Structure-of-Arrays (SoA) data layer for hot-path unit data. UnitArrays provides contiguous NumPy arrays for positions, health, fuel, morale, and operational status — enabling vectorized distance computation, range checks, and batch operations.

88a: UnitArrays Core

  • New stochastic_warfare/simulation/unit_arrays.pyUnitArrays class with 8 SoA fields
  • from_units() classmethod builds arrays from units_by_side dict
  • Fields: positions (n,2), health (n,), fuel (n,), morale_state (n,), side_indices (n,), operational (n,), max_range (n,), unit_ids
  • Filtering: side_mask(), enemy_mask(), get_enemy_positions(), get_active_enemy_indices()
  • Distance: distance_matrix() via scipy.spatial.distance.cdist
  • Position sync-back: sync_positions_to_units() (preserves altitude)
  • Wired into battle.py execute_tick() behind enable_soa: bool = False CalibrationSchema flag
  • When enabled, overrides enemy_pos_arrays with SoA-derived versions — all downstream consumers (LOD, movement, engagement) get SoA data transparently
  • UnitArrays rebuilt after movement phase (positions stale after movement)

88b: SoA Detection Integration

  • FogOfWarManager.update() accepts optional unit_arrays parameter
  • When SoA available and STRtree not used, vectorized numpy range check filters targets: np.sqrt(np.sum(diffs * diffs, axis=1)) replaces per-target Python distance loop
  • STRtree remains primary culling mechanism; numpy range check is alternative path
  • Battle.py passes _unit_arrays to FOW update call

88c: SoA Morale & Engagement Integration

  • Morale arrays pre-extracted from UnitArrays for batch consumption
  • Health arrays available for pre-computed stress factors
  • get_side_positions() provides contiguous position arrays for engagement STRtree
  • distance_matrix() for pairwise engagement distance computation

Design Decisions

  1. UnitArrays is a read-mostly snapshot — built at tick start, consumed during phases, discarded. Unit objects remain source of truth. Avoids sync-bug risk from dual-representation.

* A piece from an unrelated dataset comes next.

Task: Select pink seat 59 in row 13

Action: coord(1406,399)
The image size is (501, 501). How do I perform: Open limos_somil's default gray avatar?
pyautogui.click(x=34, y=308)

  2. Movement NOT vectorized — movement loop has 15+ conditional branches per unit (posture, weather, obstacles, fuel, fire zones). Vectorizing would require restructuring the entire movement phase. SoA provides position arrays to existing vectorized helpers (_movement_target, _nearest_enemy_dist from Phase 70).

  3. _build_enemy_data() still runs — SoA overrides enemy_pos_arrays dict after construction, giving all existing consumers SoA-derived data without downstream changes.

  4. STRtree coexists with SoA — complementary, not competing. STRtree handles spatial culling; SoA provides contiguous arrays for numpy operations.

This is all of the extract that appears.